=== Given data ===
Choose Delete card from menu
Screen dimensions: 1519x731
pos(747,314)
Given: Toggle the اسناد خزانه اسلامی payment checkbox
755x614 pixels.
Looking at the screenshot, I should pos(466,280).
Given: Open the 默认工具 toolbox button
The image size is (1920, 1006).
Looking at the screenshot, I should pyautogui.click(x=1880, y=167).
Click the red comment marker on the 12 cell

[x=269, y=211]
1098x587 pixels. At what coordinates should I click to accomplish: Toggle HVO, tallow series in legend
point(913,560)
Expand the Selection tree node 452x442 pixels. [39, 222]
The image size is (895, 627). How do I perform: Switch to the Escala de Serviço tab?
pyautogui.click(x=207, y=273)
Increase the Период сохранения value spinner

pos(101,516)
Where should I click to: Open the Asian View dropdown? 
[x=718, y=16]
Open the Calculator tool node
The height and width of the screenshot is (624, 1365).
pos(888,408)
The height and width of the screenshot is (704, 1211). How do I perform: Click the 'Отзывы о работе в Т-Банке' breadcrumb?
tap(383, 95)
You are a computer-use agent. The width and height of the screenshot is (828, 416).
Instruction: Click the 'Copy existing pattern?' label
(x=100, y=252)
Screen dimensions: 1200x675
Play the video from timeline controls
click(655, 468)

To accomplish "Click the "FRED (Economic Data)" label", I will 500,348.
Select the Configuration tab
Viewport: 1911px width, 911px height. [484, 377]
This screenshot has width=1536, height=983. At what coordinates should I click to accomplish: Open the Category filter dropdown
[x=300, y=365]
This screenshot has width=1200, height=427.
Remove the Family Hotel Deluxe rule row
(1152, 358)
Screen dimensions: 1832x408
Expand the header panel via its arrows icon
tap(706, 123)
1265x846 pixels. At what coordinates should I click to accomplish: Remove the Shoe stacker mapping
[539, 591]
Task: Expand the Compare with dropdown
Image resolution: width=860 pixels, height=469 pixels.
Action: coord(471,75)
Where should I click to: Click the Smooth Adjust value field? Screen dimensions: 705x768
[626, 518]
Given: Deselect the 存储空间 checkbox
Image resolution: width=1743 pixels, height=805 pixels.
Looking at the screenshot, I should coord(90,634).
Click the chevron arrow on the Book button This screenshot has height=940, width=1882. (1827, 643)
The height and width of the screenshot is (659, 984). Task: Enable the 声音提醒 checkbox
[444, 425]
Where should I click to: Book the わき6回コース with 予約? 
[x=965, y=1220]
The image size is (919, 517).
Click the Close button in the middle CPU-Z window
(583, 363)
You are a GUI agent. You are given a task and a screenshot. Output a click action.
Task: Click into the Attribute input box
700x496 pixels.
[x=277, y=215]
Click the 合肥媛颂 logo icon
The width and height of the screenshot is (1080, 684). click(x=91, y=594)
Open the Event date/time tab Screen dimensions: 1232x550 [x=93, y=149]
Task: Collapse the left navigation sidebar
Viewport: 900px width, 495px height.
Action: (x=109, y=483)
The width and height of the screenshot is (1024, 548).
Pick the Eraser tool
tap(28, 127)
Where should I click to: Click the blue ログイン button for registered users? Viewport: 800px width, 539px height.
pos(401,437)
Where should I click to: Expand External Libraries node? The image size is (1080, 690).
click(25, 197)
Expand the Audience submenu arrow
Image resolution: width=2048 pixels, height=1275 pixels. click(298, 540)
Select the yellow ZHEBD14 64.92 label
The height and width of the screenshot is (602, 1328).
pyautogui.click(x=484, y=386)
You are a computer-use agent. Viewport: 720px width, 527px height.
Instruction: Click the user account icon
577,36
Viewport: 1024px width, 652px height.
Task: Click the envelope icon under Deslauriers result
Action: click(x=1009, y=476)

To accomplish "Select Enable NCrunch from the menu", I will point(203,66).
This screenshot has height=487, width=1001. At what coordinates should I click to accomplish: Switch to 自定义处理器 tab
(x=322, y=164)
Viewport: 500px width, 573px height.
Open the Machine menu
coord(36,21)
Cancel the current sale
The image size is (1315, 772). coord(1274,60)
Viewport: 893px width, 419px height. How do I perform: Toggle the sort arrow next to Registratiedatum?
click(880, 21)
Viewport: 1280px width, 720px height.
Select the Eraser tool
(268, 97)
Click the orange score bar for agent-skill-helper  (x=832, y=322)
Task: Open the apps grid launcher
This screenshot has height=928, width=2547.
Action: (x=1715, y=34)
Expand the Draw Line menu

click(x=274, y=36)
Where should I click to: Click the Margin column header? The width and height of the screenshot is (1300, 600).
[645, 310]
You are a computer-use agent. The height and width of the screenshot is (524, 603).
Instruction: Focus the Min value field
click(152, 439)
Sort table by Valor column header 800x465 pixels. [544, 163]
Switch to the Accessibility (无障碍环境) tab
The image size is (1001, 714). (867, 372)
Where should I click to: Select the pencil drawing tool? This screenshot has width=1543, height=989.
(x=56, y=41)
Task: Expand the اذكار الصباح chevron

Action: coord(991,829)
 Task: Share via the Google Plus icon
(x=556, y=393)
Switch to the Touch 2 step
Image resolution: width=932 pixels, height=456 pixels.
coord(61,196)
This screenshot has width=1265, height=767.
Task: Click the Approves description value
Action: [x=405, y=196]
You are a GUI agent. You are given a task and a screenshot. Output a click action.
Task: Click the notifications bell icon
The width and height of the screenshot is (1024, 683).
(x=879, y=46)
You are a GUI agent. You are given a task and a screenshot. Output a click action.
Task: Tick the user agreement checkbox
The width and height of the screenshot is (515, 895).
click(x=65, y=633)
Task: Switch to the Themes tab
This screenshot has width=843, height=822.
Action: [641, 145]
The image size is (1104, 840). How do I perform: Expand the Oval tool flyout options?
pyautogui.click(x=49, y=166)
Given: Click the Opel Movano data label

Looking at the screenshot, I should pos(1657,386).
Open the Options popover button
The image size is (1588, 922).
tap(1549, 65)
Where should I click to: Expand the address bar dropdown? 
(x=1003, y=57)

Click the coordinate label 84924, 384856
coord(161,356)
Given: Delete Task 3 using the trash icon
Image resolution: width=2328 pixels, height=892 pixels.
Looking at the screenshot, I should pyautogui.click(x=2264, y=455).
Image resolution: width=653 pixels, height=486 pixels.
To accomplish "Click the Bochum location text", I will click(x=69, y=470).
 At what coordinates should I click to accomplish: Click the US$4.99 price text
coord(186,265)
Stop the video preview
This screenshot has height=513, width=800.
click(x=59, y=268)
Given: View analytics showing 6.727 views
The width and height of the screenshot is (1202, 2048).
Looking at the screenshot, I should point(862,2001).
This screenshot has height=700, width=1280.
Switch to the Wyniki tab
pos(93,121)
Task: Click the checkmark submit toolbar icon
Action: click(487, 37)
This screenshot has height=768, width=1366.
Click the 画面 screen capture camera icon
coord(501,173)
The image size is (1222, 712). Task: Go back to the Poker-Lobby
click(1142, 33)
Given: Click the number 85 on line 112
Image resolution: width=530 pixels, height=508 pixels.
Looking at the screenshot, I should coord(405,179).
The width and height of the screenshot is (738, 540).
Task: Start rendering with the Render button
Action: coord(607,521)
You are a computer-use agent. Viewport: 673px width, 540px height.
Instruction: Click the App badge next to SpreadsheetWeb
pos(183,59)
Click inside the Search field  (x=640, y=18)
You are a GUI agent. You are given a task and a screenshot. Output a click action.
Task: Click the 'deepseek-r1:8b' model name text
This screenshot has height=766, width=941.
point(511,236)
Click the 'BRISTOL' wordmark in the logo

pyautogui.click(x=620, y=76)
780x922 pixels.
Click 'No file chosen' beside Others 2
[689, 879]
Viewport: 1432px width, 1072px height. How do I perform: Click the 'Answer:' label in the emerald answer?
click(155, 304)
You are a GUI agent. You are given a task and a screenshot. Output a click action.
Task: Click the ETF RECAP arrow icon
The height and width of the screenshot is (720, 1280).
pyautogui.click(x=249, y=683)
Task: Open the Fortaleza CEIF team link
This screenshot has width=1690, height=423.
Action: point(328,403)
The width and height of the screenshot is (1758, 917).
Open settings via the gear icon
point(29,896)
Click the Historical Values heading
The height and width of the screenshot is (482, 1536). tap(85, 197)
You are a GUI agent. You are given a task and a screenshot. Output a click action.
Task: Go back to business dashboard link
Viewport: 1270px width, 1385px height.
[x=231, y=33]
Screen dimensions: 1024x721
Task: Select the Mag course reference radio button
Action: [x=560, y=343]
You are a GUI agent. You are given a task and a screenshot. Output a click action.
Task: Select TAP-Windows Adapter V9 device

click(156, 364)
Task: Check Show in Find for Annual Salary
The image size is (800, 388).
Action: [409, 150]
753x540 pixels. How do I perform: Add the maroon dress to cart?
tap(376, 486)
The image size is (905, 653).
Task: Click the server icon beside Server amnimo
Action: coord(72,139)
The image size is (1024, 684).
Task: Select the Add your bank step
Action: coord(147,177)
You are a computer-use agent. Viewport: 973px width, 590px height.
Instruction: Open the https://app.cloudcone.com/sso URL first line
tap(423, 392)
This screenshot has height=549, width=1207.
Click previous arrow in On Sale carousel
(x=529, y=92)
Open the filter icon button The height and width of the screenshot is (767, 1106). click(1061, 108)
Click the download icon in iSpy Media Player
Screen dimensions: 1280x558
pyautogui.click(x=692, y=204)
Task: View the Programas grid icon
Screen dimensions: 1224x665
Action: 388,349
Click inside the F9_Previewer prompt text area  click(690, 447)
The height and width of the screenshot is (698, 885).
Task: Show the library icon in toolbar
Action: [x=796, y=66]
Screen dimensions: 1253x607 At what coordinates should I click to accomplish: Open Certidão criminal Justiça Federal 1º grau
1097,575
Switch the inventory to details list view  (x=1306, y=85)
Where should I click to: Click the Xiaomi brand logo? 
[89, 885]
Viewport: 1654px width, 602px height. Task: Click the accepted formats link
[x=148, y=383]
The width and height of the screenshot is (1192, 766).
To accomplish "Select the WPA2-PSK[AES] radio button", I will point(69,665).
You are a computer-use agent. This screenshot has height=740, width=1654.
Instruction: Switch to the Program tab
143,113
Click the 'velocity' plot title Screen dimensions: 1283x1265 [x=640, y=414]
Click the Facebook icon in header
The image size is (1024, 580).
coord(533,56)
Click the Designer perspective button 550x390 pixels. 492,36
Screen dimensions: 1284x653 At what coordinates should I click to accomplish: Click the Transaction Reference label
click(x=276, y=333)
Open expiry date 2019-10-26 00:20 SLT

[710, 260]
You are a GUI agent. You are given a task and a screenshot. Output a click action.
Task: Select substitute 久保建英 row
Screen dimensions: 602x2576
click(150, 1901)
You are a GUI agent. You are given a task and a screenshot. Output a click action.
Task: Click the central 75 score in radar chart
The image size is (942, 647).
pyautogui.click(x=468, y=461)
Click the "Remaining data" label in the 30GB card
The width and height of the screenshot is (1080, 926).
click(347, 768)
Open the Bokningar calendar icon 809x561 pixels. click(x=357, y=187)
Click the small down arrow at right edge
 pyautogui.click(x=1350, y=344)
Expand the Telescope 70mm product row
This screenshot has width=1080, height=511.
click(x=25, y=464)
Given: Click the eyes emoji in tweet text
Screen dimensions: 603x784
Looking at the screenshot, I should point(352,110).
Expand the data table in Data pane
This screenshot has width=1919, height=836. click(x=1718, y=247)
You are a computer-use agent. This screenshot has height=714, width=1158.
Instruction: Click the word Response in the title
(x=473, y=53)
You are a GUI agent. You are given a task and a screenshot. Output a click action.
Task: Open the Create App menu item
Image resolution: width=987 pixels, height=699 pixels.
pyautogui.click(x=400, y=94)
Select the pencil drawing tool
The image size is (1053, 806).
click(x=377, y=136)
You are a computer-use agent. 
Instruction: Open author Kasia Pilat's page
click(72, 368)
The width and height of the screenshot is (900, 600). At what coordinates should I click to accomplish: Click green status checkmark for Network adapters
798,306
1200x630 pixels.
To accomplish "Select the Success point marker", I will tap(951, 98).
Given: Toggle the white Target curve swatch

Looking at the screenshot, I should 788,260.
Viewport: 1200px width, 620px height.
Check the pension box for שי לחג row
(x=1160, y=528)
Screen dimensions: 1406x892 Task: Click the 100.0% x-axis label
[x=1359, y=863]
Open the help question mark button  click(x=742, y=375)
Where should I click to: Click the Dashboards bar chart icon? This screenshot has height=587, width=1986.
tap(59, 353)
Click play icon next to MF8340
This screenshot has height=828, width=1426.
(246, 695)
===
* _Task to carry out_: Scan the entries above for the string "score" and copy each line containing it.

* _Answer to the problem_:
Click the orange score bar for agent-skill-helper  (x=832, y=322)
Task: Click the central 75 score in radar chart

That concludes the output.